Economia
Influencer finanziari e patentino coreano. Poche tutele, ma da noi la Consob si limita a “raccomandare”
«Cattivi sono i tempi in cui si deve difendere l’ovvio» scriveva Bertolt Brecht. Lo ha fatto poco tempo fa Consob, allorché, nel comunicato del 12 gennaio 2026 ha rilanciato l’avvertimento ESMA ai cosiddetti influencer finanziari: raccomandare investimenti sui social network può integrare consulenza riservata, per cui i semplici disclaimer potrebbero non essere sufficienti, sussistendo invece precisi obblighi di disclosure di benefici e conflitti di interesse, nonché divieti messaggi ingannevoli o avventati. Il tutto a tutela dei potenziali investitori influenced, che dovrebbero astenersi (ma va?) dal seguire consigli finanziari appresi su TikTok et similia.
Un approccio molto distante (non solo geograficamente) da quello della Corea del Sud, dove dal 15 dicembre 2025, per sottoscrivere strumenti finanziari particolarmente rischiosi su app e siti di trading on-line non basta più un clic. Le piattaforme devono bloccare l’ordine se il risparmiatore non inserisce un codice che attesta la partecipazione a una formazione (anch’esso on-line) di un’ora. Per i derivati esteri la soglia sale: almeno tre ore di simulazione obbligatoria. È la risposta a una stagione di trading retail spinto, spesso su indici e big tech statunitensi. Si tratta, come si vede, di una scelta di politica del diritto diametralmente opposta: un costo di ingresso minimo, poi responsabilità individuale, secondo un approccio genuinamente liberale. In Europa la tutela ha preso un’altra forma: la profilazione MiFID. Questionari su esperienza, obiettivi, capacità di sostenere perdite; poi regole di condotta e, soprattutto, responsabilità dell’intermediario. Nella pratica, però, l’incentivo è difensivo: la consapevolezza diventa modulistica, il questionario finisce per essere un rito e la tutela solo formale.
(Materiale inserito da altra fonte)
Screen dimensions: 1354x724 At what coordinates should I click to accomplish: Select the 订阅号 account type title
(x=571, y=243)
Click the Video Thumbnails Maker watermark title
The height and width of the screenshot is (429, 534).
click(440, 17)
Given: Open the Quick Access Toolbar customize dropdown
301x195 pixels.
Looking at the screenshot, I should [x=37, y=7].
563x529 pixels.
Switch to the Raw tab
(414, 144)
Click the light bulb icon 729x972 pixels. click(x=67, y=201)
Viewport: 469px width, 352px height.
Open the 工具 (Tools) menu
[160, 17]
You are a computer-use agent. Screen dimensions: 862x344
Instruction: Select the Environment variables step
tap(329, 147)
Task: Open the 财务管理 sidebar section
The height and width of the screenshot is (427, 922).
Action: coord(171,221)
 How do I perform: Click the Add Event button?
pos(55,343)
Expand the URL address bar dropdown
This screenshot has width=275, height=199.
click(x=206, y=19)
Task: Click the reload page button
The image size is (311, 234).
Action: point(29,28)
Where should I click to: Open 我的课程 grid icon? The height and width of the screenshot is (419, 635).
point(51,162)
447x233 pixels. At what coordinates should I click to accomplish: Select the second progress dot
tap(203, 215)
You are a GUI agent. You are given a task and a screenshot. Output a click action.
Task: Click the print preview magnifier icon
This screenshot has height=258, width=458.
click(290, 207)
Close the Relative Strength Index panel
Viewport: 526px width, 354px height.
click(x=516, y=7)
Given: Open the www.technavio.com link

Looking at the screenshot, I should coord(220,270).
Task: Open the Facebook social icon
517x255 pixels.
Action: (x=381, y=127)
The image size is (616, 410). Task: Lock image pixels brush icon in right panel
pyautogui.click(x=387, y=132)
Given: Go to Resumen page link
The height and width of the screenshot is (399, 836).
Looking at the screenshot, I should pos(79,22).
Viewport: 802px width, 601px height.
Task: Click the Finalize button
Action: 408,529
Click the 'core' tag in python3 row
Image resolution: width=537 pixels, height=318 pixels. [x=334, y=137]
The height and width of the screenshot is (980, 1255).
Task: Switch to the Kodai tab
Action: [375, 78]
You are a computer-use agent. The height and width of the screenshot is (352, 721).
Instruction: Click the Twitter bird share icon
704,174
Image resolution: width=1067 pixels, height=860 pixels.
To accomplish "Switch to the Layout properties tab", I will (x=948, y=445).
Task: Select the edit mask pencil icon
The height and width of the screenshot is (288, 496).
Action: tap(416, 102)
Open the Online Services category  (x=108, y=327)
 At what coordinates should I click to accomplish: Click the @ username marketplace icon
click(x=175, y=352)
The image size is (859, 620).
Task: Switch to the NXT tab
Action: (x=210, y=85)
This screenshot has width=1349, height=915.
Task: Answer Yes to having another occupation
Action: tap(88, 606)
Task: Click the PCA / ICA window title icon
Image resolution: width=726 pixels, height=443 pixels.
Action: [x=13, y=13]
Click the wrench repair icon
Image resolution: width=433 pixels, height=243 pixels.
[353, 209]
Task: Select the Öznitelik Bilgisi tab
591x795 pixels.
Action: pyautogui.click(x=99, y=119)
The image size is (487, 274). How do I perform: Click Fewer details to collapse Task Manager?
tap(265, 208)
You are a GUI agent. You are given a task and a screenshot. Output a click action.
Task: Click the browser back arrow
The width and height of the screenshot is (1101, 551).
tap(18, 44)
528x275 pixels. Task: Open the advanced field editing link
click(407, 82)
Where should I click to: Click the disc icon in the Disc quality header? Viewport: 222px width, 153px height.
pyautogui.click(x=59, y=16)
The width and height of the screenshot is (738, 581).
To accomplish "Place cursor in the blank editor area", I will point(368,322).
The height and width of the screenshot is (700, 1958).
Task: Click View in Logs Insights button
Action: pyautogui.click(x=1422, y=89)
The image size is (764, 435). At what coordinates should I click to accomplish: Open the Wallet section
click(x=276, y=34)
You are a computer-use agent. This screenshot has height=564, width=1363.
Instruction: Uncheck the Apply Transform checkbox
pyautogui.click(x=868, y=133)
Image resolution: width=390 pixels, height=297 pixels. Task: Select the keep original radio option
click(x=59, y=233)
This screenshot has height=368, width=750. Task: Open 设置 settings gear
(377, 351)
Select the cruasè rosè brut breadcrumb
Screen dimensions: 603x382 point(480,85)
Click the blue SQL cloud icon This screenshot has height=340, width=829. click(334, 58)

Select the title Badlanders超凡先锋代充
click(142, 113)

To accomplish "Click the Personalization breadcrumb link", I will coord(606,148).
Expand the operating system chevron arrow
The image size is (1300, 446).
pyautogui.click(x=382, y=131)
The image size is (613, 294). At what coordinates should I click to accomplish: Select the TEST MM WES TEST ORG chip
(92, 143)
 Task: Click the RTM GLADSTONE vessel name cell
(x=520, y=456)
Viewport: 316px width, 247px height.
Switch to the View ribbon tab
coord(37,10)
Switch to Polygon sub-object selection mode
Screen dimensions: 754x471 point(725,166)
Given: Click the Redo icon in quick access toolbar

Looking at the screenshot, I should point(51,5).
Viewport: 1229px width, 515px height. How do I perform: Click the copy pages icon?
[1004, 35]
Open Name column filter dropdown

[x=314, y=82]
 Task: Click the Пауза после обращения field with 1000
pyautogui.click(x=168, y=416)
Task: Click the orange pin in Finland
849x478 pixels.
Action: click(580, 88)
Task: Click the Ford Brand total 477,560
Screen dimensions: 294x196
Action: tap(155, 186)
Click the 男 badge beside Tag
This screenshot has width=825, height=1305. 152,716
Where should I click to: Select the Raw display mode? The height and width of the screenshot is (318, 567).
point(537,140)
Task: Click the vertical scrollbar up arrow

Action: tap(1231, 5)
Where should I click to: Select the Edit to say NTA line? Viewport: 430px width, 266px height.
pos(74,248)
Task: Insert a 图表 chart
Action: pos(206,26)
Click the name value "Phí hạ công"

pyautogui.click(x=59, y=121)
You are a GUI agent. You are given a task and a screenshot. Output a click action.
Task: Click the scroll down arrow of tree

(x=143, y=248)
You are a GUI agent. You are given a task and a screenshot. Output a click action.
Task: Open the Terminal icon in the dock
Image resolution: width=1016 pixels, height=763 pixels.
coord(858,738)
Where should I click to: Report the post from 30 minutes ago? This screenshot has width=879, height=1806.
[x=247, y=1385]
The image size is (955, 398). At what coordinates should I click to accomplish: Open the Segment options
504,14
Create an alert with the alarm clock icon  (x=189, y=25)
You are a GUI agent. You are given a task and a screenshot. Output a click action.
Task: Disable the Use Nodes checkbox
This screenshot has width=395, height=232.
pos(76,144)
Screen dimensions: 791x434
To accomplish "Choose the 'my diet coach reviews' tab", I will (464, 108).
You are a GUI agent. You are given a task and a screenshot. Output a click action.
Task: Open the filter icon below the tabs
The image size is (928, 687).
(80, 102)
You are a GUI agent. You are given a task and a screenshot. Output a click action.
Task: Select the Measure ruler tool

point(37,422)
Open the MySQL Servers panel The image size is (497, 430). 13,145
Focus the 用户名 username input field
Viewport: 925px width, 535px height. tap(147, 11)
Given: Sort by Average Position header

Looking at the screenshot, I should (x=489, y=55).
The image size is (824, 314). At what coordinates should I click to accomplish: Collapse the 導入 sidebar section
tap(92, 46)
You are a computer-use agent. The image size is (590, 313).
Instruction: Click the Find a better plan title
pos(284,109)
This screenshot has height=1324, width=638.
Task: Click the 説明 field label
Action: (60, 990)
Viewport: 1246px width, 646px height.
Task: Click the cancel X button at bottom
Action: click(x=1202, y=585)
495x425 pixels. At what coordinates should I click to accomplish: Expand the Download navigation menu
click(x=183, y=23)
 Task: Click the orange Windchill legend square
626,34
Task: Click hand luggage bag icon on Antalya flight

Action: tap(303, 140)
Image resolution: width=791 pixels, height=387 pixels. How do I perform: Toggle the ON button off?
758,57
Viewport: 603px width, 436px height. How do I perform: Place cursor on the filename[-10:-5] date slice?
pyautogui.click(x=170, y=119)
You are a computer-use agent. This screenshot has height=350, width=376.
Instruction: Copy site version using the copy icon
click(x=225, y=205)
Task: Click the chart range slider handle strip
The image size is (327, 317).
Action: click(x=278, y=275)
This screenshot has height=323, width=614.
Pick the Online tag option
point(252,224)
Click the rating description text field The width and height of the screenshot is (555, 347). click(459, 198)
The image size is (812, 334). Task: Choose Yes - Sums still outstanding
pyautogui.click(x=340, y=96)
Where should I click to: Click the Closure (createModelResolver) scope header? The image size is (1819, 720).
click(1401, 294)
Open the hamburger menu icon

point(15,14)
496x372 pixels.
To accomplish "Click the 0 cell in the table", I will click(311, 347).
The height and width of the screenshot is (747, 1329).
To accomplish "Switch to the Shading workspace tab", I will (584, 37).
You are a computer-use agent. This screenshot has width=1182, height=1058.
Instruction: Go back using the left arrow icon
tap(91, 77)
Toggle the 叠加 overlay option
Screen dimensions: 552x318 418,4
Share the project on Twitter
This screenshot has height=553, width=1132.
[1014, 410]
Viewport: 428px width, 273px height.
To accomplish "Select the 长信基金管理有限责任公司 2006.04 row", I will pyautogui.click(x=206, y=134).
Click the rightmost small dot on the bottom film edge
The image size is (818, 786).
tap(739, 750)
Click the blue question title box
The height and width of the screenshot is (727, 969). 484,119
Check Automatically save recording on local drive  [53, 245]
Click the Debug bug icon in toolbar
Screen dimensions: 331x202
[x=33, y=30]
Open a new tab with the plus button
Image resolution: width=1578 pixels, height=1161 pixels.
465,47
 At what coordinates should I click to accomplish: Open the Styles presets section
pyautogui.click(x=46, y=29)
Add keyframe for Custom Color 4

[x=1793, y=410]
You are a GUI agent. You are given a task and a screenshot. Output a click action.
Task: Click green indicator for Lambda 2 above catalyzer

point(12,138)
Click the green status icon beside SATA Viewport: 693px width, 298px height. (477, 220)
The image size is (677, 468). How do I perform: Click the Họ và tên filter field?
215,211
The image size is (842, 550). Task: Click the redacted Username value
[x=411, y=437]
Al contrario, il “pedaggio” coreano è uguale per tutti e rende esplicito il prezzo della libertà. La profilazione europea è più invasiva quando, attraverso la responsabilità, spinge l’intermediario a filtrare: il cliente racconta sé stesso, e poi altri decidono quanto rischio gli sia “consentito”. Si dirà che la soluzione coreana del “patentino” lascia comunque aperti dubbi: un’ora di corso non è sufficiente per acquisire competenze effettive e può alimentare un bias comportamentale di overconfidence. Sposta però l’asse: meno formalismo procedurale, più consapevolezza minima. È la differenza tra una tutela che prepara e una che si sostituisce.
Torna allora centrale il problema dell’educazione finanziaria. In Italia i livelli sono bassi: l’Edufin Index 2025 segna 56/100 (sufficienza 60) e solo il 40% della popolazione traduce conoscenze in comportamenti coerenti; gli analfabeti finanziari sono circa il 10%. La Banca d’Italia, con metodologia OCSE/INFE, stima per il 2023 un indicatore complessivo di 10,7/20. La trasparenza, quando diventa produzione seriale di documenti, genera rumore; l’educazione serve a rafforzare l’autotutela, anche contro l’overconfidence che pesa perfino nella profilazione. Beninteso, l’educazione non è il pretesto per attenuare i doveri degli intermediari, ma dovrebbe diventare lo strumento per raggiungere quella consapevolezza necessaria a declinare in modo effettivo il paradigma morale di libertà (e quindi responsabilità) individuale.